* WHAT TO WORK ON: Write out the part of the tech sector article that begins at the words "What is causing" and stops after the words "up human capital?".

Is Tech in Trouble?

Over the last decade, technology has been the best performing sector within the S&P 500 index. Companies like Apple, Amazon, and Netflix have shaped how we go about our daily lives. This was put on full display in 2020 when Covid restrictions limited our ability to go out of our homes and ushered in the ‘new normal.’ Hearing stories of first-time Amazon users became quite common, and the corporate earnings followed. In Q2 of 2020, Amazon had expected revenue of $81.53 billion and an estimated earnings per share of $1.46. However, when they reported their actual results, their expectations were far from accurate. Amazon beat their revenue target by over $7 billion and had actual earnings per share of $10.30 (almost $9 higher per share). Apple experienced similar growth, but one year later. From 2020 to 2021, Apple grew revenue by over 33%, and earnings per share by 71%. Both Apple and Amazon were a couple of the biggest benefactors of the Covid restrictions, technology firms across the board performed well.

Fast forward to today and the tech sector finds itself in a very different situation. Last year the technology sector was down roughly 27% due to high inflation and interest rates. Tight monetary policy has significantly limited growth forecasts, and slowed down new startups. While some positive performance has returned to start the year, mass layoffs have instilled additional fear in the eyes of investors. According to TechCrunch there have already been over 150,000 layoffs in the first 3 months of this year and there are no signs of it slowing down. Large and small cap companies alike are experiencing the pain of having to let employees go.

What is causing these layoffs? Inflation? Interest rates? Financial instability? The reality is all of these factors are playing a role, but one thing that isn’t being talked about is the significant hiring that went on between 2019 and 2022. So is the sector really in trouble, or is this simply a trimming of built up human capital?

* MATERIAL SUPPLIED:
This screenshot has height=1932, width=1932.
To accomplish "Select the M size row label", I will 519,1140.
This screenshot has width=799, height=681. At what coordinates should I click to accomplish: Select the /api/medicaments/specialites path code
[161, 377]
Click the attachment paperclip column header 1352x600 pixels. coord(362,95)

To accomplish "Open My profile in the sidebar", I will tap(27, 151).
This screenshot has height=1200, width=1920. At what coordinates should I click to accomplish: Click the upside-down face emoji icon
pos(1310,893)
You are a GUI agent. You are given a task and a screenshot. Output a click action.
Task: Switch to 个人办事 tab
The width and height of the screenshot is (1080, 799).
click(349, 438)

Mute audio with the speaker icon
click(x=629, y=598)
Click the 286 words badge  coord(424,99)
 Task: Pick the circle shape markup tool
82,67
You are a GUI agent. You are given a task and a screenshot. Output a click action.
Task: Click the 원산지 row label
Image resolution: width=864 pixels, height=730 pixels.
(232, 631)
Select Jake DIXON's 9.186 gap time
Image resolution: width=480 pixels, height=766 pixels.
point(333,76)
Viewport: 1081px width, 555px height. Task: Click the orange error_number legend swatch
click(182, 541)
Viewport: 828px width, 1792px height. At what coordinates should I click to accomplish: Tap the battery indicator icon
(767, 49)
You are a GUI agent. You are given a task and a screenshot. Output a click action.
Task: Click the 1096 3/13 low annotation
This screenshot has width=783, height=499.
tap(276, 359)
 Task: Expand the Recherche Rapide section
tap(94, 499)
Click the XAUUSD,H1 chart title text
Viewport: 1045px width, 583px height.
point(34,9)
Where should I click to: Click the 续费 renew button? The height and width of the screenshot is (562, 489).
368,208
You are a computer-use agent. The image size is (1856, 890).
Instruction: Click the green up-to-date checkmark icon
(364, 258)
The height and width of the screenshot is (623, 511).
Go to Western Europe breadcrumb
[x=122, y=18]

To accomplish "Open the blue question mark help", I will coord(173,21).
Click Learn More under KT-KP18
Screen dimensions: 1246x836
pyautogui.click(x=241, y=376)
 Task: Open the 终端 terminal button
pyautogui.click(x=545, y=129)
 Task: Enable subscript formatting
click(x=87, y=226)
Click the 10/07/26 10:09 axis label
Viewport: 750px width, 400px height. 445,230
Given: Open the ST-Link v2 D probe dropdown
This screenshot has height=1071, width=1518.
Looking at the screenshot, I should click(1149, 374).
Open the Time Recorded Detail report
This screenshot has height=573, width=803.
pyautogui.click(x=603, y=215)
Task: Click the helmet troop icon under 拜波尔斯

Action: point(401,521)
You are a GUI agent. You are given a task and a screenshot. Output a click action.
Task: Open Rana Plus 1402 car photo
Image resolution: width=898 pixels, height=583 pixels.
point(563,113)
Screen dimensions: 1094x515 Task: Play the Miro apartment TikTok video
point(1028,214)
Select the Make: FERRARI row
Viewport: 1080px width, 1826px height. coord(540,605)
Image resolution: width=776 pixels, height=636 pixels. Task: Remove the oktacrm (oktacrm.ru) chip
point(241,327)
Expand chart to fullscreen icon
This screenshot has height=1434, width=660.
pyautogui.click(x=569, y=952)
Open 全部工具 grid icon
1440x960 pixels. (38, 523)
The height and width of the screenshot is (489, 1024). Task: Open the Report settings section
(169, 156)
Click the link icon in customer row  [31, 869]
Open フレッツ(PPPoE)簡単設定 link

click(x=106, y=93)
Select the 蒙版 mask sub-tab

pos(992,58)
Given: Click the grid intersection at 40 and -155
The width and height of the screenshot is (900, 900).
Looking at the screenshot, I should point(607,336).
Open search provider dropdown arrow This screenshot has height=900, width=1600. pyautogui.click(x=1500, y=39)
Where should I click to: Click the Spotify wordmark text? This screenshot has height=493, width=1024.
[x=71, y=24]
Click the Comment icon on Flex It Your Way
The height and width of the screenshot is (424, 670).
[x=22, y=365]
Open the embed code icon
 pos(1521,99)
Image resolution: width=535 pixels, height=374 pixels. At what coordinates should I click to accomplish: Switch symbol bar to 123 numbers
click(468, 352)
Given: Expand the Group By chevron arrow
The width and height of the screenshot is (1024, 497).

* OUTPUT FOR THIS TASK:
What is causing these layoffs? Inflation? Interest rates? Financial instability? The reality is all of these factors are playing a role, but one thing that isn’t being talked about is the significant hiring that went on between 2019 and 2022. So is the sector really in trouble, or is this simply a trimming of built up human capital?